Vergleich mit anderen Regionen

Köln steht mit dieser Entwicklung nicht allein. Auch in Ostwestfalen-Lippe tritt die Wirtschaft auf der Stelle. Wachstum ist dort ebenfalls nicht in Sicht. Die Stimmung in der Breite der nordrhein-westfälischen Wirtschaft ist gedämpft.

Der Unterschied: Köln ist ein Industriestandort mit besonderem Gewicht. Die Automobilindustrie, Chemie und Maschinenbau sind stark vertreten.
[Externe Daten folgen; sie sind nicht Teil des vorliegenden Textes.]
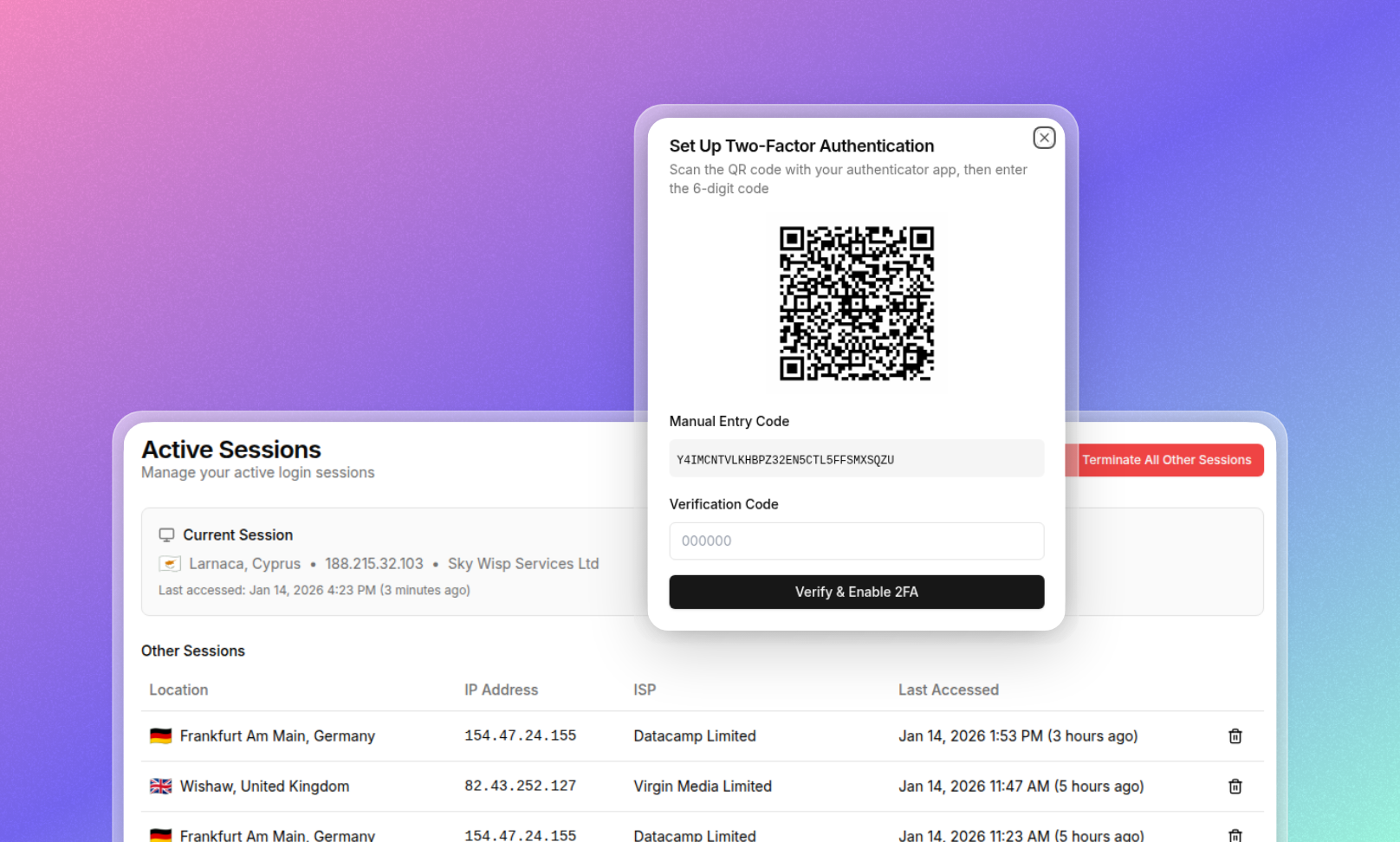The width and height of the screenshot is (1400, 842).
Task: Remove the Wishaw, United Kingdom session
Action: click(x=1235, y=786)
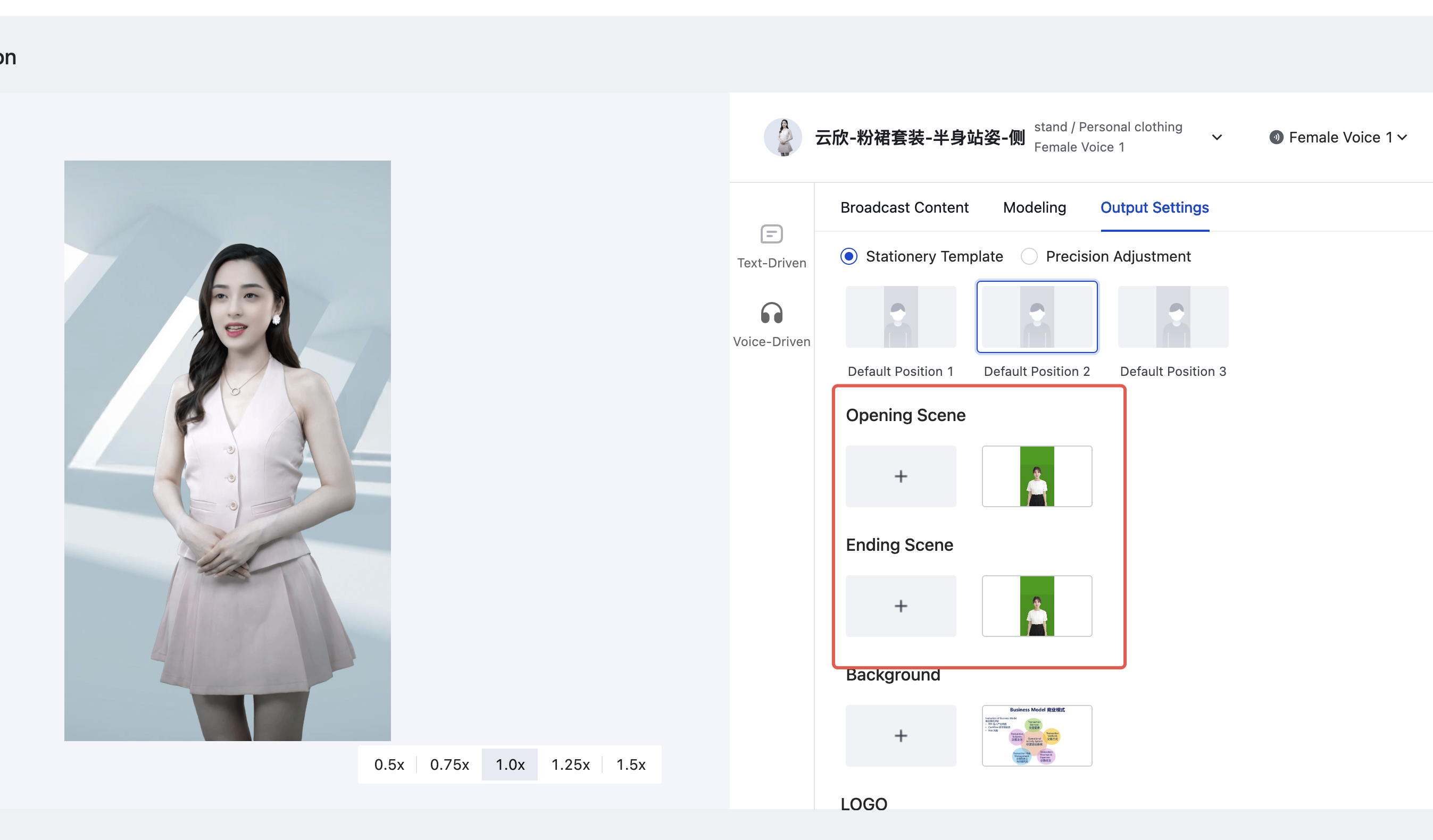Screen dimensions: 1433x840
Task: Add a new Ending Scene with plus
Action: (900, 606)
Wenn diese Branchen gleichzeitig Stellen streichen, ist die Wirkung auf den regionalen Arbeitsmarkt erheblich.

Fazit

Die Zahlen sprechen eine deutliche Sprache. Die Kölner Industrie baut Personal ab, plant kaum Neueinstellungen und kämpft gleichzeitig mit Flächenmangel und Fachkräfteproblemen. Die Rezession ist auf dem Arbeitsmarkt angekommen. Ohne eine Erholung der Auftragslage dürfte sich daran in den kommenden Monaten wenig ändern.